§ **Assignment**
What you return should be the exact lines from the one with "Task: Click the Graphics breadcrumb title" to the end of the records below, both included, and no pictures.

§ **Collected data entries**

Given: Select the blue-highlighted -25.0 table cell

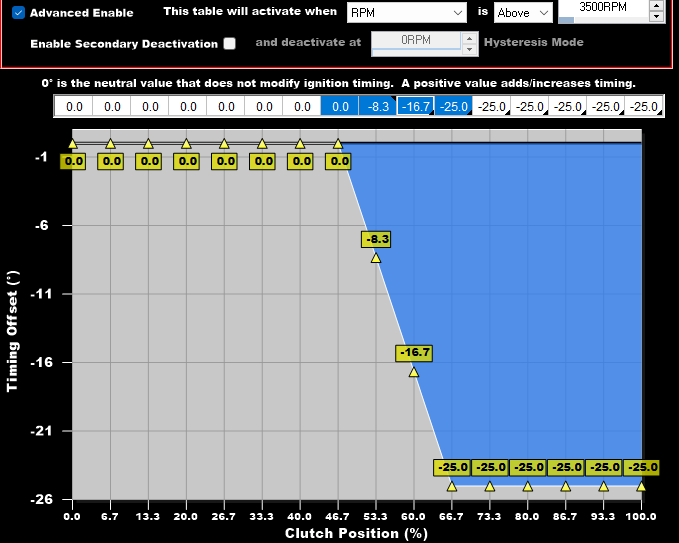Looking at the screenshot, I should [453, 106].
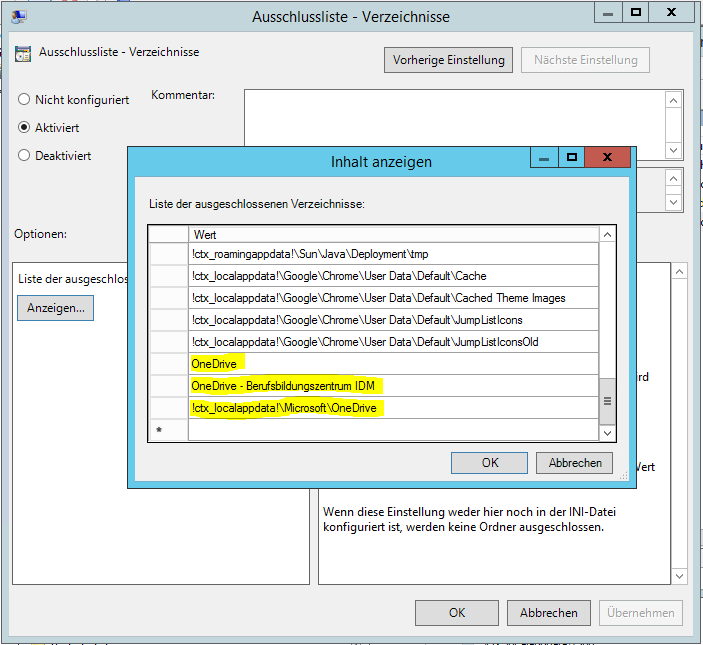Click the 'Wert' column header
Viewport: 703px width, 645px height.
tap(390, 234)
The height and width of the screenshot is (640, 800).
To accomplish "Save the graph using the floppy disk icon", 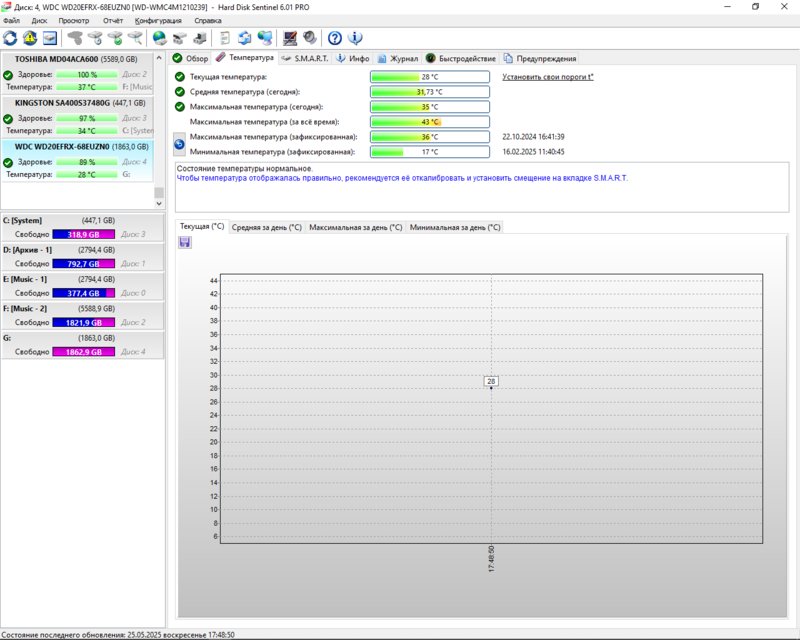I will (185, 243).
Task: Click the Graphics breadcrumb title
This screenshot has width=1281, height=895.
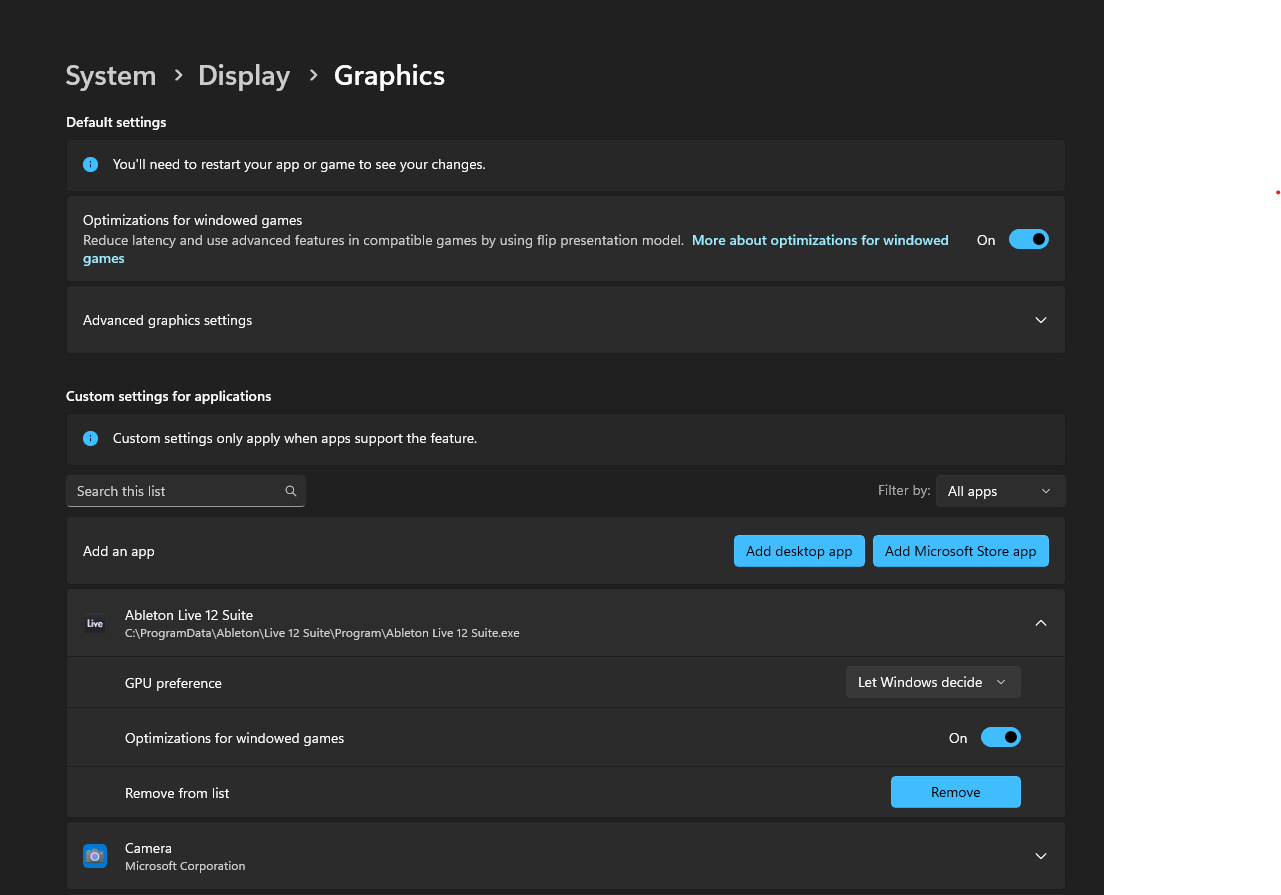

§ **Answer box**
Task: Click the Graphics breadcrumb title
This screenshot has width=1281, height=895.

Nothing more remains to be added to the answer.